Do this
Rewrite the material between the lines holding "The image size is (1606, 889)." and "Action: [296, 524]", inclusive, swapping "plus icon" for "add button" and keeping everything else the same. Leave the pictures out of your answer.

BEGIN Data to use

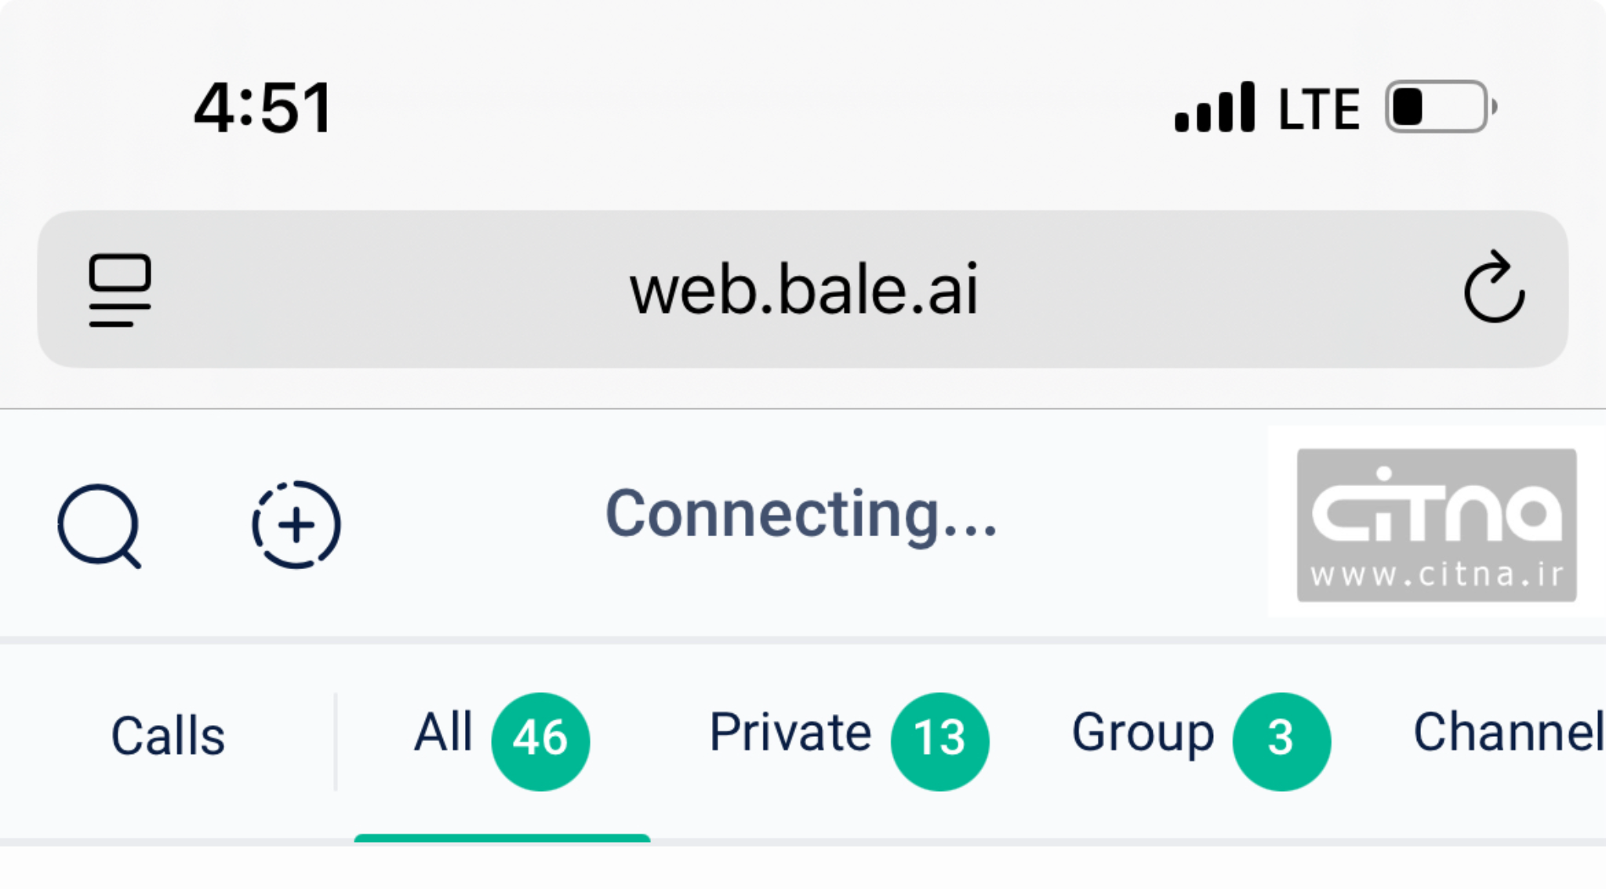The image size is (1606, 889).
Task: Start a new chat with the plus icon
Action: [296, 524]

END Data to use
BEGIN Data to use

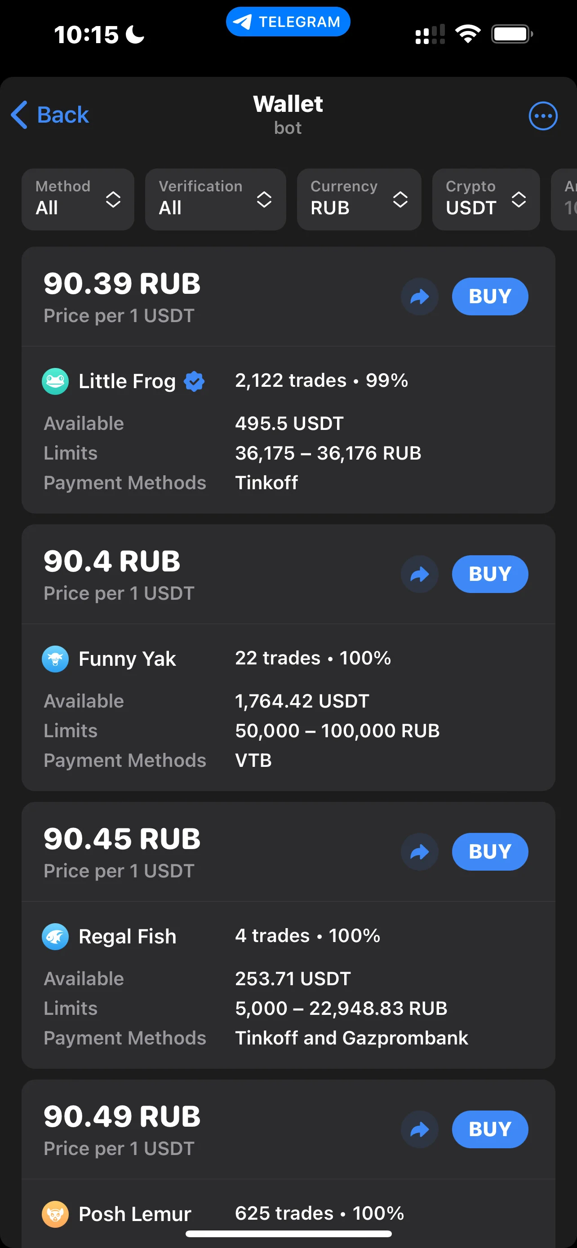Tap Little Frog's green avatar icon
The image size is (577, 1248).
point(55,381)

END Data to use
BEGIN Data to use

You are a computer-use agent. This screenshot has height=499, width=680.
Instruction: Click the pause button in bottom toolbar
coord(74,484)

END Data to use

Exercise solution
The image size is (1606, 889).
Task: Start a new chat with the add button
Action: [296, 524]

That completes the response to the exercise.